Cannabis is very popular the world over. Its use has increased dramatically in the past dozen years. Indeed, the European Monitoring Center for Drugs and Drug Abuse estimated that the number of people seeking treatment for abuse of marijuana has greatly increased since 1999 and represents one in seven referrals for drug abuse treatment. In healthy individuals there are many studies that document the acute findings of cognitive impairment, anxiety, memory impairment, psychomotor control impairment, and psychotic or psychotic-like symptoms. Longer term effects remain in question and very few develop dependence or psychosis.
The main psychoactive ingredient is THC and it is this effect that many people seek. When THC is given intravenously to healthy people it produces anxiogenic effects and psychotic-like symptoms. CBD however has anxiolytic effects, antipsychotic effects, and is thought to be neuroprotective. In short, CBD is thought to protect against the THC effects. (THC is a partial agonist at CB1 whereas CBD is an antagonist at CB1 and CB2.)

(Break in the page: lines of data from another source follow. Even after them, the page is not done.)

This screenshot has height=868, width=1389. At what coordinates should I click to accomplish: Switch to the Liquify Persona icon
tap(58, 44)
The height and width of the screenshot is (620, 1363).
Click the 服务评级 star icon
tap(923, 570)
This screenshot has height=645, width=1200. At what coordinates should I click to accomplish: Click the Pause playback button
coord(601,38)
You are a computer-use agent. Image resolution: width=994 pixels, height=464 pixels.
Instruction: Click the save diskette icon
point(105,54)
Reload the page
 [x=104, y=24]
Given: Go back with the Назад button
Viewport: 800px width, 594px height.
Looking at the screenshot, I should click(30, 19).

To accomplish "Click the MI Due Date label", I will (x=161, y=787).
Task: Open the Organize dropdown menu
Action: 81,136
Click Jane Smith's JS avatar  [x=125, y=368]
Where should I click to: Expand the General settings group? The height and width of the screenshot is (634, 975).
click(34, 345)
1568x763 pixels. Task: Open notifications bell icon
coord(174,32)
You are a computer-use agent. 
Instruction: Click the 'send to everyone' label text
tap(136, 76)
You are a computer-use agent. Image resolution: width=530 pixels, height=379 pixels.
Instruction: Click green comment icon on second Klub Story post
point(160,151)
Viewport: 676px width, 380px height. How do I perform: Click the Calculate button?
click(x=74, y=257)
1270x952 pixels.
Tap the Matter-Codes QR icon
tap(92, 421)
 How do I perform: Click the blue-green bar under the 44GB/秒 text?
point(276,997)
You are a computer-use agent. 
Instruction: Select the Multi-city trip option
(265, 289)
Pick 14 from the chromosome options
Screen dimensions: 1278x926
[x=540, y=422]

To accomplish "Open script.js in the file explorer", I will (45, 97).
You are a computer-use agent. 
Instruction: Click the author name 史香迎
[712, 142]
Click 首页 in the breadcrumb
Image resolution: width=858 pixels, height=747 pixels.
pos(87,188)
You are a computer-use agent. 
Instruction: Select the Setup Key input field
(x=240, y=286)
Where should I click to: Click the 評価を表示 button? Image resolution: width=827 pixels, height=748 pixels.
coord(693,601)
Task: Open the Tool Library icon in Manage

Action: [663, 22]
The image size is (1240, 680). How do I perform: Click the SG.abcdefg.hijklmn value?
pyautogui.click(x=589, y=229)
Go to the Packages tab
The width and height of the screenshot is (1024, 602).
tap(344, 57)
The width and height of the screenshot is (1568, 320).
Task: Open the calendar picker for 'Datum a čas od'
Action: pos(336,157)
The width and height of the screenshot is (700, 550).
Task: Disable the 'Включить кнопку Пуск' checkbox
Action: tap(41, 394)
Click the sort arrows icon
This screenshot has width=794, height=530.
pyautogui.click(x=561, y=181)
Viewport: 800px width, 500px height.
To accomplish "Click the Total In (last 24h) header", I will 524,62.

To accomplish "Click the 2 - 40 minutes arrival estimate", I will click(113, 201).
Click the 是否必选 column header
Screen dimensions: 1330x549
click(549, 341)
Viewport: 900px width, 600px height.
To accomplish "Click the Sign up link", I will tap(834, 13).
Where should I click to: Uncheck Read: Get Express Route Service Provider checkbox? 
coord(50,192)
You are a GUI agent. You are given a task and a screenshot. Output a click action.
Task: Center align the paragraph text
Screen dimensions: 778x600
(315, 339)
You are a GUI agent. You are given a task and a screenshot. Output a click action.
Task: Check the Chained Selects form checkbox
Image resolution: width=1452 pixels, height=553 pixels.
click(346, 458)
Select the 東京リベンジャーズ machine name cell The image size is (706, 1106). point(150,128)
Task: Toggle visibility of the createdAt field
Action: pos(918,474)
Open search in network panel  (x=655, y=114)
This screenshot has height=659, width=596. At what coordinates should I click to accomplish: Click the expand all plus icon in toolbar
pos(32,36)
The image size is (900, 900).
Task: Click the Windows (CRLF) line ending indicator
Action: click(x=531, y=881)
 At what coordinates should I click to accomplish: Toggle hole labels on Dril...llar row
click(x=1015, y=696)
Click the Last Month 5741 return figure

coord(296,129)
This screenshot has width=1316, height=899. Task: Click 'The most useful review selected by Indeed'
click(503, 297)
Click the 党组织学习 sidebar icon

A recent naturalistic study by Morgan et.al. published in a recent issue of the British Journal of Psychiatry compared compared 134 cannabis users on measures of memory (prose recall-- considered the best everyday predictor of everyday memory performance) and psychotomimetic symptoms as indexed by the PSI. What they found was that those that smoked cannabis low in CBD had clear-cut memory impairment whereas those that smoked cannabis with high CBD had no memory impairment in immediate or delayed prose recall. However, with regard to psychotomimetic effects, CBD did not effect the findings which were that both high and low CBD cannabis smokers showed similar symptoms when acutely intoxicated. This last represents a null finding as the researchers had predicted that high CBD would reduce psychotomimetic symptoms.
There are several important implications to this study. First, the current popularity of the skunk (low CBD to THC) type of marijuana will have more adverse cognitive and memory effects. Second, CBD may have a therapeutic role for memory problems especially from THC. Third, CBD may well be a worthy research molecule for treatment of psychosis and anxiety. The marijuana sold in dispensaries should be labeled with THC and CBD content to allow the consumer to make a more informed decision.
November 3, 2010. Proposition 19 did not pass.